## Problems to solve
A: According to the mailing list reply about the edac patch, what does the patch add to edac_device_handle_ue/ce()?
B: Continue the mailing list reply about the edac counter parameter, starting right after its final sentence.

## Supplied text
----------

Re: [RFC 1/1] edac: Add a counter parameter for edac_device_handle_ue/ce()

From: Mauro Carvalho Chehab
Date: Thu Jul 25 2019 - 14:37:16 EST


Em Mon, 15 Jul 2019 13:53:07 +0300
Hanna Hawa <hhhawa@xxxxxxxxxx> escreveu:

> Add a counter parameter in order to avoid losing errors count for edac
> device, the error count reports the number of errors reported by an edac
> device similar to the way MC_EDAC do.

----------

## Data supplied
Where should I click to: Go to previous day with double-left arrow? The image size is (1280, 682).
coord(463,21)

----------

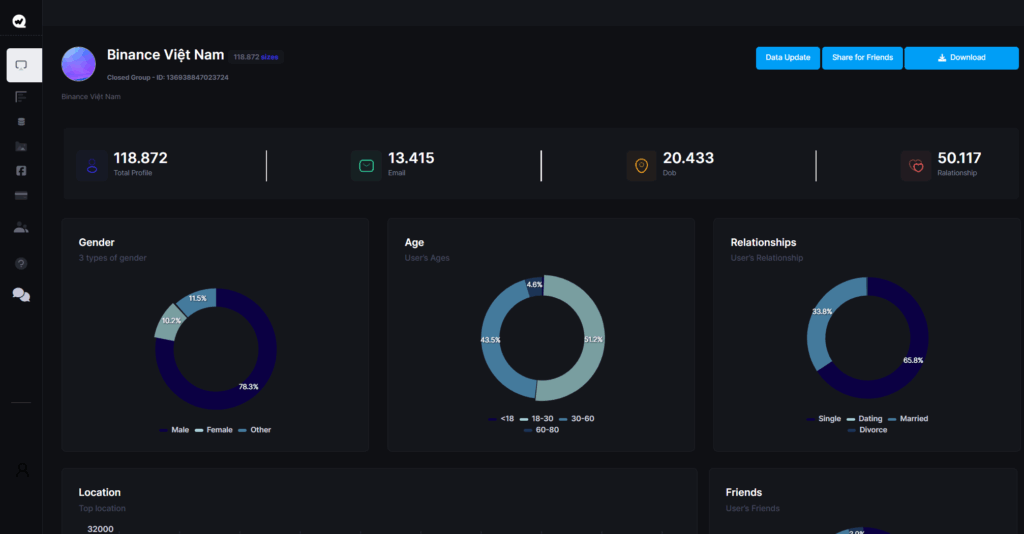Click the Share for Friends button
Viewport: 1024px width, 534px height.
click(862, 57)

----------

## Written answers
A: A counter parameter.

B:
>
> Signed-off-by: Hanna Hawa <hhhawa@xxxxxxxxxx>
> ---
> drivers/edac/altera_edac.c | 20 ++++++++++++--------
> drivers/edac/amd8111_edac.c | 6 +++---
> drivers/edac/cpc925_edac.c | 4 ++--
> drivers/edac/edac_device.c | 18 ++++++++++--------
> drivers/edac/edac_device.h | 8 ++++++--
> drivers/edac/highbank_l2_edac.c | 4 ++--
> drivers/edac/mpc85xx_edac.c | 4 ++--
> drivers/edac/mv64x60_edac.c | 4 ++--
> drivers/edac/octeon_edac-l2c.c | 20 ++++++++++----------
> drivers/edac/octeon_edac-pc.c | 6 +++---
> drivers/edac/qcom_edac.c | 8 ++++----
> drivers/edac/thunderx_edac.c | 10 +++++-----
> drivers/edac/xgene_edac.c | 26 +++++++++++++-------------
> 13 files changed, 74 insertions(+), 64 deletions(-)
>
> diff --git a/drivers/edac/altera_edac.c b/drivers/edac/altera_edac.c
> index 8816f74..747dd43 100644
> --- a/drivers/edac/altera_edac.c
> +++ b/drivers/edac/altera_edac.c
> @@ -616,12 +616,12 @@ static irqreturn_t altr_edac_device_handler(int irq, void *dev_id)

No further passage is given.